**Excerpt**:
--- --- ---

# Other Aquarium Forums > Equipment and Accessories > DIY Projects >  DIY Auto Water Top-up

## wfc31

My <S$50 DIY water level top-up.
Bought the floats at SimLim Tower at S$20 each, 12VDC relay.
Re-use of old un-use internal filter mini-pump.
Plastic L-bracket
Screw & nut, some screw spacers.

Two floats connected at series with same level, it is for safety purpose, in case one float fail to cut-off the relay when water level high, the second float still will able to cut-off. IF both floats fail, then gonna flood already lo, but i think will not so bad luck la.

Pls refer to the pictures attached, any question are welcome.

----------


## tawauboy

tested your rig already?
will the water surface movement (due to fans) cause the pump to cut in and out frequently?

looks like you are well versed in diy...

----------


## neon

Hi,

where did u buy the 12 vdc and how much does it cost ?

thx !

Cheers

----------


## tawauboy

> Hi,
> 
> where did u buy the 12 vdc and how much does it cost ?
> 
> thx !
> 
> Cheers


12 vdc relay or float or ???

----------


## ranmasatome

Wow!! this looks nice!! :Smile:  :Smile:

----------


## solonavi

Nice effort. Probably you wan to place the two float switch further apart to cater for uneven water level.

Cheers
JC

----------


## neon

> 12 vdc relay or float or ???



Sorry , I meant both the float as well as the relay .

Thanks !

Cheers

----------


## tawauboy

> Sorry , I meant both the float as well as the relay .
> 
> Thanks !
> 
> Cheers


guess you didn't read the 1st post.
you can get these devices from sim lim tower.

----------


## eric_kclee

> My <S$50 DIY water level top-up.



Hallo, Have you consider the float mechanism in our toilet reservoir before? it is much more simpler and need no electricity. This mechanism is so proven that many ponds and fountain out there is currently using this mechanism. If you worry about faulty valve, you can build a double protection or tripple protection one.

--- --- ---

**Material provided**:
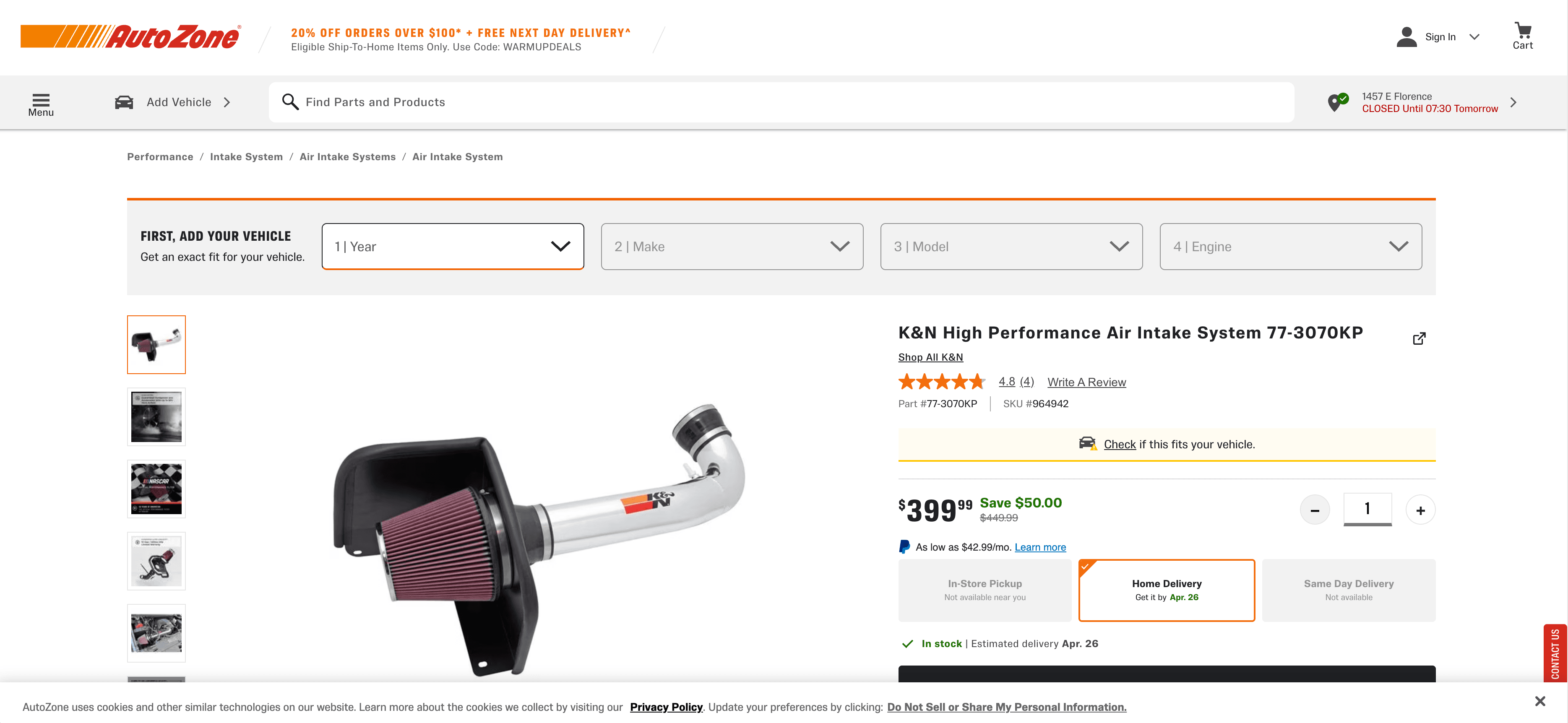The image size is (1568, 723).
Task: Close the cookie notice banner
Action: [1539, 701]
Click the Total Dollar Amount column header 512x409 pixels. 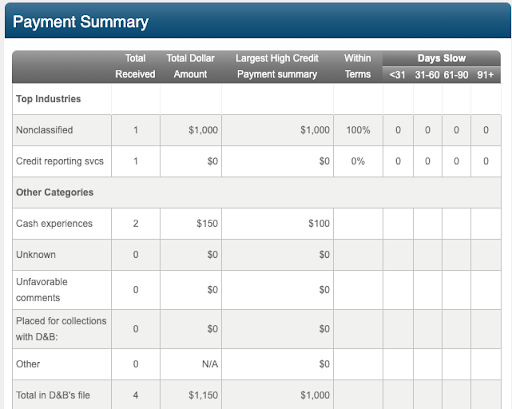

--- --- ---

**Task set**:
1. Answer these about the DIY water top-up thread:
(a) Where were the floats bought, and at what price each?
(b) Why are the two floats connected in series?
(c) What mechanism does eric_kclee suggest considering instead, and what does it not need?
2. Please write the next post in the DIY water top-up thread, following the last reply shown.

**Exercise answers**:
1.
(a) At SimLim Tower, for S$20 each.
(b) For safety: if one float fails to cut off the relay when the water level is high, the second float can still cut it off.
(c) The float mechanism in a toilet reservoir, which needs no electricity.

2.
Ya, be carefull with your mechanism, cuting in and out at the brim of contact, this may cause arcing (contact bounce/ sparking) and overheat and cause little fire. Switching on/off and A/C is more complicated, need to design circuitory to prevent arcing.

----------


## coolbucks

Hi All bros,

I have also tried to diy an top up water sys but it don't work....Have an 10A 250VAC/280VDC OLGEN by (2N DC 12
v) relay with base switches and float switch but it don't work... can someone assist me ....

I have connected the relay in this way by the shop owner advice. point 3 n 4 connected to 'live' and 'netural' , point 5 n 6 connected to an pump and point 7 n 8 connected to float switch... Tested 'live' current is there but no current in point 5 n 6 ....

----------


## tawauboy

> Hi All bros,
> 
> I have also tried to diy an top up water sys but it don't work....Have an 10A 250VAC/280VDC OLGEN by (2N DC 12
> v) relay with base switches and float switch but it don't work... can someone assist me ....
> 
> I have connected the relay in this way by the shop owner advice. point 3 n 4 connected to 'live' and 'netural' , point 5 n 6 connected to an pump and point 7 n 8 connected to float switch... Tested 'live' current is there but no current in point 5 n 6 ....


based on your description, you are lucky that you did not blow up something.
do you have a schematic of your diy? do you have a 12v supply for energizing the relay coil?
i am not able to tell you the exact connections as i do not know the relay connections. the normal connections would be similar to what is posted in post 1 above.

----------


## solonavi

Hi Guys, I'll not advise those not trained (professionally) to try DIY an electrical equipment especially voltage convertor is involved. For those looking for a top up equipment, spend slightly more than $100 can solve ur problems and u can have a peace of mind.

Check out the Tubby by Coral Labs, a sponsor in SRC (marine forum).
http://www.sgreefclub.com/forum/inde...showtopic=6143

What does the TUBBY do?

The TUBBY is a automatic fresh water top up device which will replace any lost water due to evaporation in your marine tank. It is maintenance free and relies on 2 float switches to detect your water level in the tank. Once the level drops, it will activate a attached powerhead (not included) in a freshwater container. The powerhead then pumps freshwater back to the main tank to replace the evaporated water. Hence maintaining salinity. (salt does not evaporate)

Some TUBBY users also use the TUBBY to help in their monthly water changes. The possibilites are up to your own imagination.

Who needs a TUBBY?

1) Those going for holidays
2) Those going for BMT or reservist
3) Those who are frequently not at home to do water top ups
4) Those who want to maintain salinity and prevent swings when pouring freshwater all at once
5) Those who want to treat the freshwater with Anti Chlorine first.
6) Those who want a easier maintenance free tank.
7) Those who cool their tank using fans hence high evaporation rate
 :Cool:  Those with small tanks where water level changes (salinity) are stressful to corals and fish.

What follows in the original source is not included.